Saturday, October 6, 2012

More Names to Know for the 2013 Draft

Several months ago, I took a look at a few names to know for the 2013 draft.  Here's a second installment.  Check it out after the jump.





Austin Wilson

Measurables: 6'4, 210 lbs
Bats: R, Throws: R
DOB: 02/07/1992
Position: OF
School: Stanford

Austin Wilson was a highly touted prep outfielder who was considered a first round talent back in 2010.  He lasted until the 13rd round because of an allegedly ironclad commitment to Stanford.  Alleged fact became actual fact as Wilson chose not to sign with the St. Louis Cardinals and instead became a Stanford Cardinal.

Wilson is a prototypical right fielder with a strong arm, enough athleticism to be plus and the ability to hit for average and power.  Currently, most of Wilson's pop is in the batting cage, but he began turning his raw power into game power late in his Sophomore year and this summer in the Cape Cod League this summer.  With a strong Junior campaign, Wilson could turn himself into a top 5 pick come June 2013.

Sean Manaea

Measurables: 6'5, 215 lbs
Bats: L, Throws: L
DOB: 02/01/1992
Position: P
School: Indiana State

Manaea put himself on the draft prospect map this summer with a strong showing in the Cape Cod League.  He displayed a strong fastball, touching 96 with an easy arm action.  Manaea also flashed an above-average slider at times, but his secondary stuff needs work overall.

Still, lefties with his velocity and a fairly repeatable delivery don't grow on trees.  In a year without any pitchers with clear ace upside, Manaea has a chance to be the first pitcher off the board, especially if he improves his secondaries and commands this coming season. 

Colin Moran

Measurables: 6'3, 209 lbs
Bats: L, Throws: R
DOB: 10/01/1992
Position: 3B
School: North Carolina 

Colin Moran is arguably the best pure hitter in this draft class, similar to another former UNC product, Dustin Ackley.  Moran's pure hitting skills might also make him the highest college bat to come off the board, also like Ackley.

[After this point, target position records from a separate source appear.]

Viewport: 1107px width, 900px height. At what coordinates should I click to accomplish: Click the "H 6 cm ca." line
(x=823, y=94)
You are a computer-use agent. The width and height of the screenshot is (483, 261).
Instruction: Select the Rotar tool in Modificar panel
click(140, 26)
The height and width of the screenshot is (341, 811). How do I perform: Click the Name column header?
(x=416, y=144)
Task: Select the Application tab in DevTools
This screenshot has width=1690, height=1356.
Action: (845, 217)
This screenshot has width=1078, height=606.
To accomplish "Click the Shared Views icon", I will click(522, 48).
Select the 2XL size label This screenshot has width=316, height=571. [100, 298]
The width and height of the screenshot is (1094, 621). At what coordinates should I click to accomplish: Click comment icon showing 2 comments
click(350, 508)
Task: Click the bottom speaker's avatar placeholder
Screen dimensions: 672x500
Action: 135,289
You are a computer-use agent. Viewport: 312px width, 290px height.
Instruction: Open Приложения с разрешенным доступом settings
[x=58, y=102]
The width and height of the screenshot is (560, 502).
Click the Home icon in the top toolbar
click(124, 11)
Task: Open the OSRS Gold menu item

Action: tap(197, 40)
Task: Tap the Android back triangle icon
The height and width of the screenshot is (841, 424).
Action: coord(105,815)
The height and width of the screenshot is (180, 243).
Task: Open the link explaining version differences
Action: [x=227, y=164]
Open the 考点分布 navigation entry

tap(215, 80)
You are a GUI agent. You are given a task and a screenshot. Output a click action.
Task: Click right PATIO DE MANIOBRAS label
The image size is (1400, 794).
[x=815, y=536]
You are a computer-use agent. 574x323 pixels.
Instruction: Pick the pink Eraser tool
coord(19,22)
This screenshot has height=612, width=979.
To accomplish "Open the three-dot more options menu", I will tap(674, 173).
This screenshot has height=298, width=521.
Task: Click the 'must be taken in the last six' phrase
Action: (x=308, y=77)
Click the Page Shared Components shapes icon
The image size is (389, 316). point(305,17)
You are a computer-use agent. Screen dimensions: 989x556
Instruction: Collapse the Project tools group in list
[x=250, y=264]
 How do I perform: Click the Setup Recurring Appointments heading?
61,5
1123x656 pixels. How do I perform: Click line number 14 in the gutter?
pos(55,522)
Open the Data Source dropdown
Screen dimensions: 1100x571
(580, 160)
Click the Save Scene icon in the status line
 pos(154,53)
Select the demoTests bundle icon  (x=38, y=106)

However, to mimic Ackley in becoming the number 2 overall pick, Moran will have to improve both his power and defense. Currently, he could end up at first base - where his bat won't play as well - if he doesn't improve at third base, although it's entirely possible for him to be adequate or better at the hot corner.  In addition, Moran will have to do better than the 3 homeruns he hit his sophomore year to see his draft stock skyrocket. 

High School 


Clint Frazier

Measurables: 6'0, 190 lbs
Bats: R, Throws: R
DOB: 09/06/1994
Position: OF
Loganville (Ga.) HS

What Frazier lacks in stature - he only stands at 6'0, although he weighs a study 190 lbs - he makes up for in tools.  He's got plenty of speed and arm, and has a fairly good chance to stick at centerfield.  What really makes Frazier stand apart happens at that plate.

The Georgia native has elite bat speed that gives him the upside that teams crave.  A strong spring and proof that Frazier can stick at centerfield gives him the opportunity to be the first prep outfielder off the board - beating out fellow Georgia product Austin Meadows - with an outside shot of going first overall. 

Kohl Stewart

Measurables: 6'2, 195 lbs
Bats: L, Throws: L
DOB: 08/16/1995
Position: P

Kohl Stewart is actually a two-sport standout, excelling at both baseball and football.  In football, he's a top recruit as a quarterback. His arm strength carries over to the mound with a fastball that sits in the low-to-mid 90's and touches the upper 90's on occasion.

Right now Stewart is more of a thrower than a pitcher, but he shows good athleticism and a solid feel for a slider and changeup.  Stewart is currently committed to Texas A&M in both football and baseball, but unless he has a bad spring or injury, he'll most likely step foot on campus when he gets paid seven figures in the first round in the June MLB draft, most likely in the top half. 

Trey Ball

Measurables: 6'6, 175 lbs
Bats: L, Throws: L
DOB: 06/27/1994
Position: P, OF

Every year, there will be a two-way player that standouts.  This year it's Ball, who doubles both as a left-handed pitcher and an outfielder.  On the mound, Ball sits in the high 80's and touches the low 90's.  In addition, he has a loose arm and an extremely projectable frame.

However, Ball is probably better as a positional player.  In the outfield, his arm translates to a plus arm.  He also has above-average speed, that gives him an outside chance to stick in centerfield.  At the plate, he has a loose left-handed swing that could have both plus future power and future hit tool, giving him a potential five tools. 


  1. So you have done 2 rundowns of players possibly going int he first round and have yet to mention Mark Appel? I am pretty sure, barring injury, he will go in the top 5.